### Work to be completed
Can you put every line of the rows below into a numbered list, leaving out the blank lines?

### Data lines
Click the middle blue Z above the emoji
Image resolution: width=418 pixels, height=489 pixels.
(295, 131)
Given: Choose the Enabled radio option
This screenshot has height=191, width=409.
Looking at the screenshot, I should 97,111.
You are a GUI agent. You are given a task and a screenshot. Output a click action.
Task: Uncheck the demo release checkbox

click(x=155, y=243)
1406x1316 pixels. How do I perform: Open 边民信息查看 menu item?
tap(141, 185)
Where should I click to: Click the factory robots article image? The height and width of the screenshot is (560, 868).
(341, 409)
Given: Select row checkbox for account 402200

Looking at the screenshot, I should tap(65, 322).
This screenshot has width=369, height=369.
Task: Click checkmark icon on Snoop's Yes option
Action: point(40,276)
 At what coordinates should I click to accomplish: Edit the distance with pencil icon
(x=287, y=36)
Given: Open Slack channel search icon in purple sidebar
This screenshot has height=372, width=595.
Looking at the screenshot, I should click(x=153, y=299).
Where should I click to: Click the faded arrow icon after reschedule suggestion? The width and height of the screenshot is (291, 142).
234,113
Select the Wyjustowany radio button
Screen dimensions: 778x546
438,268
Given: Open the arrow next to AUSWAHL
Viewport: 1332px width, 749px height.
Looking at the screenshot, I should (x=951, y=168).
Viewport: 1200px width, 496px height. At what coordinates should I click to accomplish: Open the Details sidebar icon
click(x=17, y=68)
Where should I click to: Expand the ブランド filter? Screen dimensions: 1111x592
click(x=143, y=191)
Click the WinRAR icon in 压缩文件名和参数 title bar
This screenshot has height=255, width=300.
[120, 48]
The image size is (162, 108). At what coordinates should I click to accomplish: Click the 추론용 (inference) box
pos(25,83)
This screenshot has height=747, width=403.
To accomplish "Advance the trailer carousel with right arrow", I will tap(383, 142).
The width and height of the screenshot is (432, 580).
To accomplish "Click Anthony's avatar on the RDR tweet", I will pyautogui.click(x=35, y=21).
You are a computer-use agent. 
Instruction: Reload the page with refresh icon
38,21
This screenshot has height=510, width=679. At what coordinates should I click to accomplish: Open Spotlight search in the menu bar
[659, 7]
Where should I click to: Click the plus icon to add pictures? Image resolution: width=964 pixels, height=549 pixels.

### Worked solution
1. Click the middle blue Z above the emoji
2. Image resolution: width=418 pixels, height=489 pixels.
3. (295, 131)
4. Given: Choose the Enabled radio option
5. This screenshot has height=191, width=409.
6. Looking at the screenshot, I should 97,111.
7. You are a GUI agent. You are given a task and a screenshot. Output a click action.
8. Task: Uncheck the demo release checkbox
9. click(x=155, y=243)
10. 1406x1316 pixels. How do I perform: Open 边民信息查看 menu item?
11. tap(141, 185)
12. Where should I click to: Click the factory robots article image? The height and width of the screenshot is (560, 868).
13. (341, 409)
14. Given: Select row checkbox for account 402200
15. Looking at the screenshot, I should tap(65, 322).
16. This screenshot has width=369, height=369.
17. Task: Click checkmark icon on Snoop's Yes option
18. Action: point(40,276)
19.  At what coordinates should I click to accomplish: Edit the distance with pencil icon
20. (x=287, y=36)
21. Given: Open Slack channel search icon in purple sidebar
22. This screenshot has height=372, width=595.
23. Looking at the screenshot, I should click(x=153, y=299).
24. Where should I click to: Click the faded arrow icon after reschedule suggestion? The width and height of the screenshot is (291, 142).
25. 234,113
26. Select the Wyjustowany radio button
27. Screen dimensions: 778x546
28. 438,268
29. Given: Open the arrow next to AUSWAHL
30. Viewport: 1332px width, 749px height.
31. Looking at the screenshot, I should (x=951, y=168).
32. Viewport: 1200px width, 496px height. At what coordinates should I click to accomplish: Open the Details sidebar icon
33. click(x=17, y=68)
34. Where should I click to: Expand the ブランド filter? Screen dimensions: 1111x592
35. click(x=143, y=191)
36. Click the WinRAR icon in 压缩文件名和参数 title bar
37. This screenshot has height=255, width=300.
38. [120, 48]
39. The image size is (162, 108). At what coordinates should I click to accomplish: Click the 추론용 (inference) box
40. pos(25,83)
41. This screenshot has height=747, width=403.
42. To accomplish "Advance the trailer carousel with right arrow", I will tap(383, 142).
43. The width and height of the screenshot is (432, 580).
44. To accomplish "Click Anthony's avatar on the RDR tweet", I will pyautogui.click(x=35, y=21).
45. You are a computer-use agent. 
46. Instruction: Reload the page with refresh icon
47. 38,21
48. This screenshot has height=510, width=679. At what coordinates should I click to accomplish: Open Spotlight search in the menu bar
49. [659, 7]
50. Where should I click to: Click the plus icon to add pictures? Image resolution: width=964 pixels, height=549 pixels.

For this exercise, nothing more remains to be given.